Страница:
147 из 245
Устрица привлекала поэта тем, что удивительно непохожа на нас, если не счесть мужской причудой ее бороду (образ этот ничуть не более дик, чем сравнение жемчужины с женской слезой). Но в невыносимом и вынужденном бдении среди таинственных сосен осел все больше привлекал Дориана тем, что похож на человека; тем, что у него есть очи, чтобы видеть, и уши, чтобы слышать, даже слишком большие.
— Имеющий уши да слышит, — сказал Дориан, ласково почесывая лопухи, покрытые серой шерсткой.Разве не ты вздымал их к небу? Разве не ты услышишь первым трубы последнего суда?
Осел потерся об него носом с почти человеческой нежностью, и Дориан подумал, может ли выразить нежность беззащитная устрица. Все было прекрасным вокруг, но не человечным. Лишь в помрачении гнева увидел он в сосне черты человека, водившего некогда такси по Лондону. Деревья и папоротники не могли помахать ушами и обратить к тебе кроткий взор. Он снова погладил осла.

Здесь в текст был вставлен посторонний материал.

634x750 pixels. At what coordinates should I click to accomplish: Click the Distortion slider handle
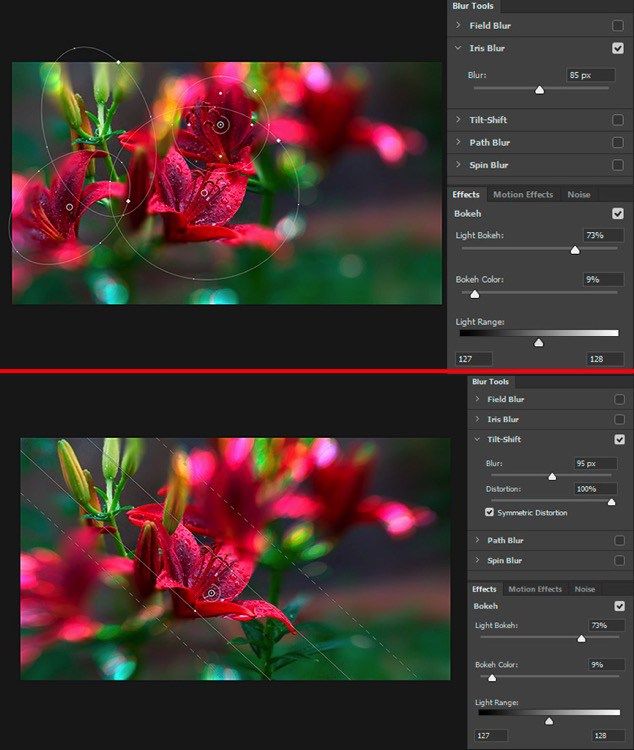click(x=611, y=502)
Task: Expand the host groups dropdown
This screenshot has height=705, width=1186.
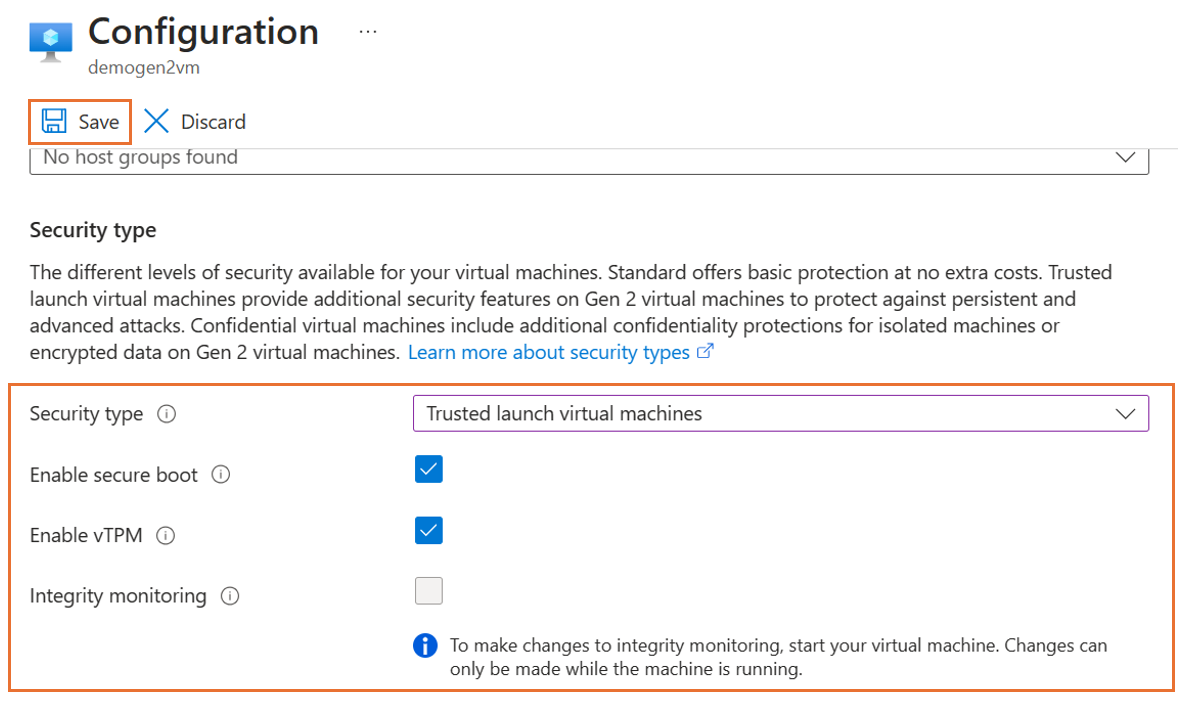Action: point(1124,157)
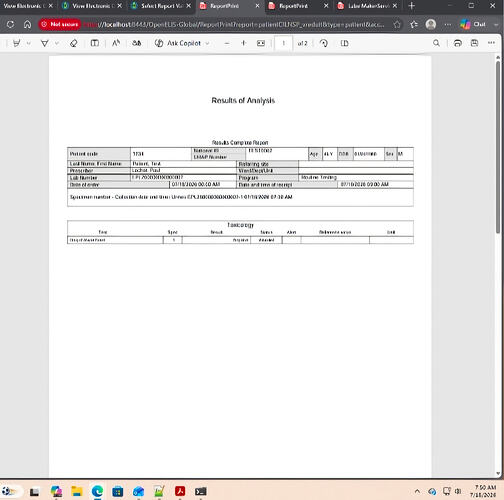Click the Fit to width icon
This screenshot has height=500, width=504.
pyautogui.click(x=261, y=43)
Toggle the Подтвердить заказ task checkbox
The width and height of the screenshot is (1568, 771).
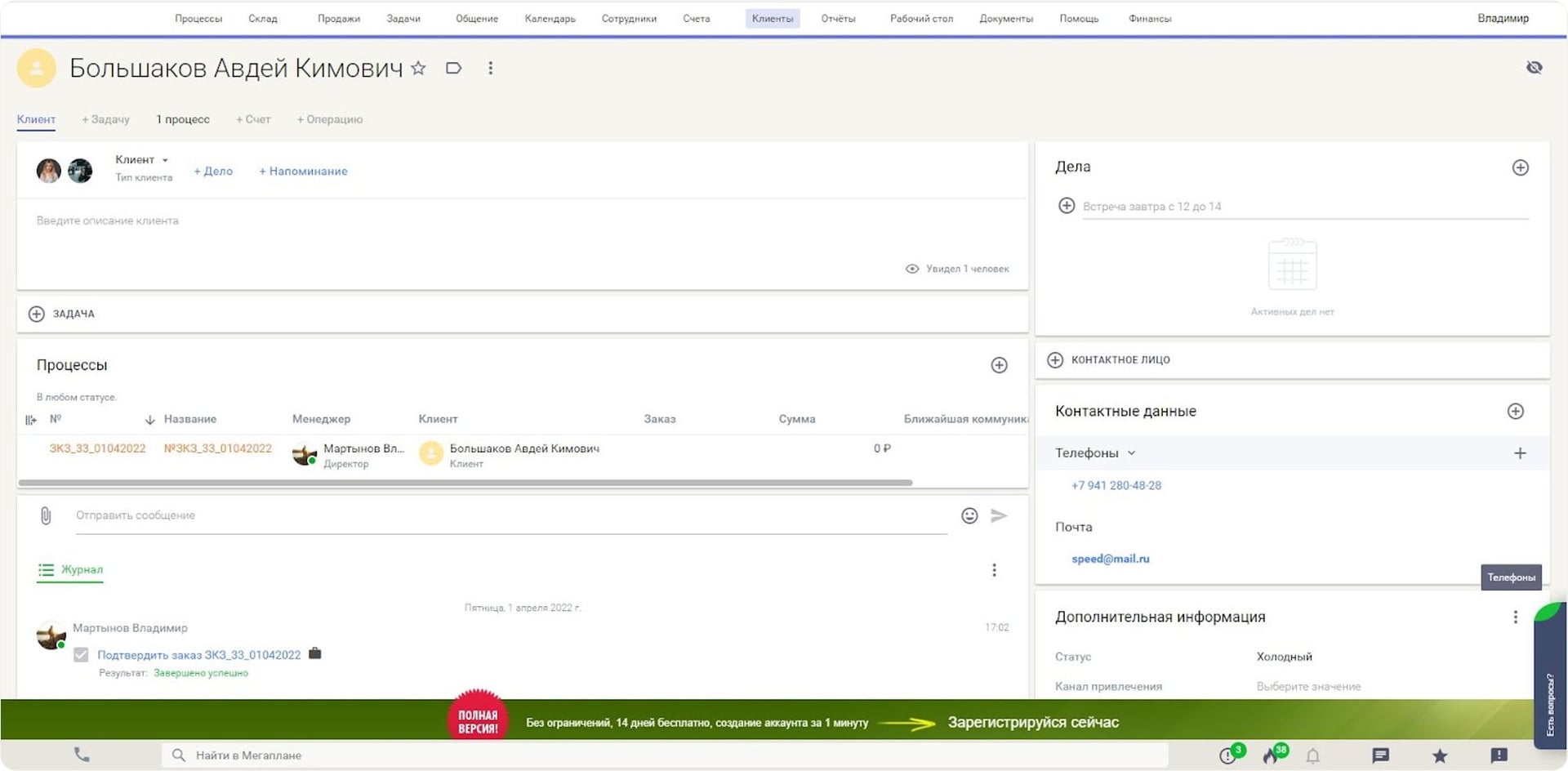[81, 655]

Осел примирил его с пейзажем, и в третьем состоянии духа он понял, как здесь красиво. Собственно говоря, красота эта была не такой уж бесчеловечной. Сияние луны, опускавшейся за деревья, казалось прекрасным именно потому, что напоминало ореол девственниц на старой миниатюре, а тонкие стволы обретали особое благородство, ибо держали крону с той строгостью, с какой девственница держит голову. В сознание его незаметно проникали мысли, доселе неведомые, и он вспоминал старинные слова: «образ Божий».